待办任务:
请将下列全部条目表示为两列 CSV，列名分别为“输入”和“输出”，每个条目占一行。每行的两个字段分别填入该条目的文本和答案，各自用引号括起，其中的换行一律改为空格。

------ 提取数据 ------

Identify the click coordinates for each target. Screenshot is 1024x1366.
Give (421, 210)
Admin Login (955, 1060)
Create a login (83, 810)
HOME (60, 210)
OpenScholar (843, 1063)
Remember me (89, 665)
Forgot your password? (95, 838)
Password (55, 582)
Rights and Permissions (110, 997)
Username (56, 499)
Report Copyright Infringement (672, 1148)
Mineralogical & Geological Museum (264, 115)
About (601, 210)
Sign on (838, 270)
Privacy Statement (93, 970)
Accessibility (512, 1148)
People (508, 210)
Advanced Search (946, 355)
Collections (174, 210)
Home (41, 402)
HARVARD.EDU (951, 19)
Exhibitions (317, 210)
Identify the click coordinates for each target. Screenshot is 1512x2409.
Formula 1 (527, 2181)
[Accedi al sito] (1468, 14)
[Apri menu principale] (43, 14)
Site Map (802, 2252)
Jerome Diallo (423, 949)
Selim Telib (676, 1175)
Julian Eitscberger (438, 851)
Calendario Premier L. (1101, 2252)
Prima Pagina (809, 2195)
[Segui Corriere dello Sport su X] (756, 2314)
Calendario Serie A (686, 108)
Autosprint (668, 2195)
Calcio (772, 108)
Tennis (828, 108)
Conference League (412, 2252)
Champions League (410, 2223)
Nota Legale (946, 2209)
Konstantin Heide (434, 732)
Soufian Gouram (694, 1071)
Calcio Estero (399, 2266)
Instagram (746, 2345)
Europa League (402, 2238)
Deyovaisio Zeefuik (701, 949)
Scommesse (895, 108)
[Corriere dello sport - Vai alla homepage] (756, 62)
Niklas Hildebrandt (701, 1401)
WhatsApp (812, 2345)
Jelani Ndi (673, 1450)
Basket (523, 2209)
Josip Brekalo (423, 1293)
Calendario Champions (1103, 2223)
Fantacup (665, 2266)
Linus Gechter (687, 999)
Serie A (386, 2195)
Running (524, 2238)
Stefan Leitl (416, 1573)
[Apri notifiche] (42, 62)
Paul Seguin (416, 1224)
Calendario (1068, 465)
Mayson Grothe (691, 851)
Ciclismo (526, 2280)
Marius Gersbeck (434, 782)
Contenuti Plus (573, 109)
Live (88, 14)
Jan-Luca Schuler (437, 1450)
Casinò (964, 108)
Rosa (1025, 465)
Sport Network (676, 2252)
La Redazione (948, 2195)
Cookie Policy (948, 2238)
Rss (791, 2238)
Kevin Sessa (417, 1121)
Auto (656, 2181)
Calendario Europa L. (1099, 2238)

------

书面回答:
输入,输出
"Identify the click coordinates for each target. Screenshot is 1024x1366. Give","(421, 210)"
"Admin Login","(955, 1060)"
"Create a login","(83, 810)"
"HOME","(60, 210)"
"OpenScholar","(843, 1063)"
"Remember me","(89, 665)"
"Forgot your password?","(95, 838)"
"Password","(55, 582)"
"Rights and Permissions","(110, 997)"
"Username","(56, 499)"
"Report Copyright Infringement","(672, 1148)"
"Mineralogical & Geological Museum","(264, 115)"
"About","(601, 210)"
"Sign on","(838, 270)"
"Privacy Statement","(93, 970)"
"Accessibility","(512, 1148)"
"People","(508, 210)"
"Advanced Search","(946, 355)"
"Collections","(174, 210)"
"Home","(41, 402)"
"HARVARD.EDU","(951, 19)"
"Exhibitions","(317, 210)"
"Identify the click coordinates for each target. Screenshot is 1512x2409. Formula 1","(527, 2181)"
"[Accedi al sito]","(1468, 14)"
"[Apri menu principale]","(43, 14)"
"Site Map","(802, 2252)"
"Jerome Diallo","(423, 949)"
"Selim Telib","(676, 1175)"
"Julian Eitscberger","(438, 851)"
"Calendario Premier L.","(1101, 2252)"
"Prima Pagina","(809, 2195)"
"[Segui Corriere dello Sport su X]","(756, 2314)"
"Calendario Serie A","(686, 108)"
"Autosprint","(668, 2195)"
"Calcio","(772, 108)"
"Tennis","(828, 108)"
"Conference League","(412, 2252)"
"Champions League","(410, 2223)"
"Nota Legale","(946, 2209)"
"Konstantin Heide","(434, 732)"
"Soufian Gouram","(694, 1071)"
"Calcio Estero","(399, 2266)"
"Instagram","(746, 2345)"
"Europa League","(402, 2238)"
"Deyovaisio Zeefuik","(701, 949)"
"Scommesse","(895, 108)"
"[Corriere dello sport - Vai alla homepage]","(756, 62)"
"Niklas Hildebrandt","(701, 1401)"
"WhatsApp","(812, 2345)"
"Jelani Ndi","(673, 1450)"
"Basket","(523, 2209)"
"Josip Brekalo","(423, 1293)"
"Calendario Champions","(1103, 2223)"
"Fantacup","(665, 2266)"
"Linus Gechter","(687, 999)"
"Serie A","(386, 2195)"
"Running","(524, 2238)"
"Stefan Leitl","(416, 1573)"
"[Apri notifiche]","(42, 62)"
"Paul Seguin","(416, 1224)"
"Calendario","(1068, 465)"
"Mayson Grothe","(691, 851)"
"Ciclismo","(526, 2280)"
"Marius Gersbeck","(434, 782)"
"Contenuti Plus","(573, 109)"
"Live","(88, 14)"
"Jan-Luca Schuler","(437, 1450)"
"Casinò","(964, 108)"
"Rosa","(1025, 465)"
"Sport Network","(676, 2252)"
"La Redazione","(948, 2195)"
"Cookie Policy","(948, 2238)"
"Rss","(791, 2238)"
"Kevin Sessa","(417, 1121)"
"Auto","(656, 2181)"
"Calendario Europa L.","(1099, 2238)"